Qualche piccola curiosità
La curiosità a proposito di alcune statue greche è che queste erano colorate, dipinte con
bellissimi e sgarcianti colori. Quindi non come siamo abituati spesso a vedere una statua
magari nei Musei dell'arte, con quel gelido e freddo colore bianco marmoreo.

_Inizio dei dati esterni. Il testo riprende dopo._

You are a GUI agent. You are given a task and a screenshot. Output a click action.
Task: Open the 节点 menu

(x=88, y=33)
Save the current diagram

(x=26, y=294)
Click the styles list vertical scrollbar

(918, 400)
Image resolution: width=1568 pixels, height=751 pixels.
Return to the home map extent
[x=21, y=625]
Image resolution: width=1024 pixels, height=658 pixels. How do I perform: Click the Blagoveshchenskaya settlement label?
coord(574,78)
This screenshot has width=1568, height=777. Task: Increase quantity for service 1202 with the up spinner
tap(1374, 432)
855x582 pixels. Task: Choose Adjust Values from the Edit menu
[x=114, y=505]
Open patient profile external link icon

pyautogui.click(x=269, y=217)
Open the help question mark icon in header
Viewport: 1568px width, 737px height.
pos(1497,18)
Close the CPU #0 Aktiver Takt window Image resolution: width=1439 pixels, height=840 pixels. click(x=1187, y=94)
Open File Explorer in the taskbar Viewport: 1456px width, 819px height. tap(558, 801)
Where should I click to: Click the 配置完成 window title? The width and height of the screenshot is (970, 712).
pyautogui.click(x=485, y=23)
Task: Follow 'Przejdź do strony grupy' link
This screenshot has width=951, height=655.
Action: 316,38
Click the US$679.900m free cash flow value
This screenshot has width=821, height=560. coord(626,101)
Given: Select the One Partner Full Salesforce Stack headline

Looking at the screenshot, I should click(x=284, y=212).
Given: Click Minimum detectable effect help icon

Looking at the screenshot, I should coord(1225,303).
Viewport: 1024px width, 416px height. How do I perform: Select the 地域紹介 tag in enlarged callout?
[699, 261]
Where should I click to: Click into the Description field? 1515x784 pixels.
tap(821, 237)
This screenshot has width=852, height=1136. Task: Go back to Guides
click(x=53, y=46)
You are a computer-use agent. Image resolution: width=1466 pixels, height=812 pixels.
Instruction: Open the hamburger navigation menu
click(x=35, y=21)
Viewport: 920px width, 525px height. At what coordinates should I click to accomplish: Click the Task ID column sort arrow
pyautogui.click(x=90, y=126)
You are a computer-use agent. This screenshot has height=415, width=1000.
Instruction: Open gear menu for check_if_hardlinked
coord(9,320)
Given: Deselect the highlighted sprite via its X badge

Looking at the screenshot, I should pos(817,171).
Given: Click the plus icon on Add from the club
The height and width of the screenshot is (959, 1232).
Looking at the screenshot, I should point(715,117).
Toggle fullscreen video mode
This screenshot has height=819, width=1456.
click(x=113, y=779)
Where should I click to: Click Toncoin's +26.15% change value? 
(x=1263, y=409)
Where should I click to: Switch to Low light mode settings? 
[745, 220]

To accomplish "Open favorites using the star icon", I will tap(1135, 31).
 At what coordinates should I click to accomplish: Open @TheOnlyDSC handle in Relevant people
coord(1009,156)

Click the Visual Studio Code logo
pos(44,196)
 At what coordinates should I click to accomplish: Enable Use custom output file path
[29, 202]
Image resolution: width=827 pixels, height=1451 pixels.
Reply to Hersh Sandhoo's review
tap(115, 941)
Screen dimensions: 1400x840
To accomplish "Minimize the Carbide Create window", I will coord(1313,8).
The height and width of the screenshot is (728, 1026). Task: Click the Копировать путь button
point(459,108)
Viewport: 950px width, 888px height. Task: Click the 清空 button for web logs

Purtroppo col passare dei secoli, esse hanno perduto la parte superficiale del loro rivestimento,
infatti le statue femminili soprattutto, venivano cosparse di una speciale cera di colore
delicatamente ambrato, che, nelle intenzioni degli Artisti, doveva imitare quello dell’epidermide
dorata dal sole e faceva contrasto con il colore vivace delle vesti.
Anche gli occhi, i capelli e le labbra delle statue sia maschili che femminili mediante del colore
acquistavano un particolare risalto.
Winckelman, (assieme ad altri grandi teorici del neoclassicismo come G. Lessing, R. Mengs, F. Milizia, A.
Chènier...) teorizzò il concetto di bellezza ideale, che è una sintesi perfetta di umano e divino e che può
derivare solo dal superiore controllo delle passioni e dei sensi. “Bello ideale - scrisse Francesco Milizia - è la
riunione delle parti più belle scelte dagli individui più belli. La natura non dà mai un tutto perfettamente
bello: frammischia sempre, fra le parti belle, altre meno belle, e anche delle brutte o per eccesso o per
difetto. L’artista sceglie le più belle e ne fa un tutto compiutamente bellissimo. Questo è il bello ideale”.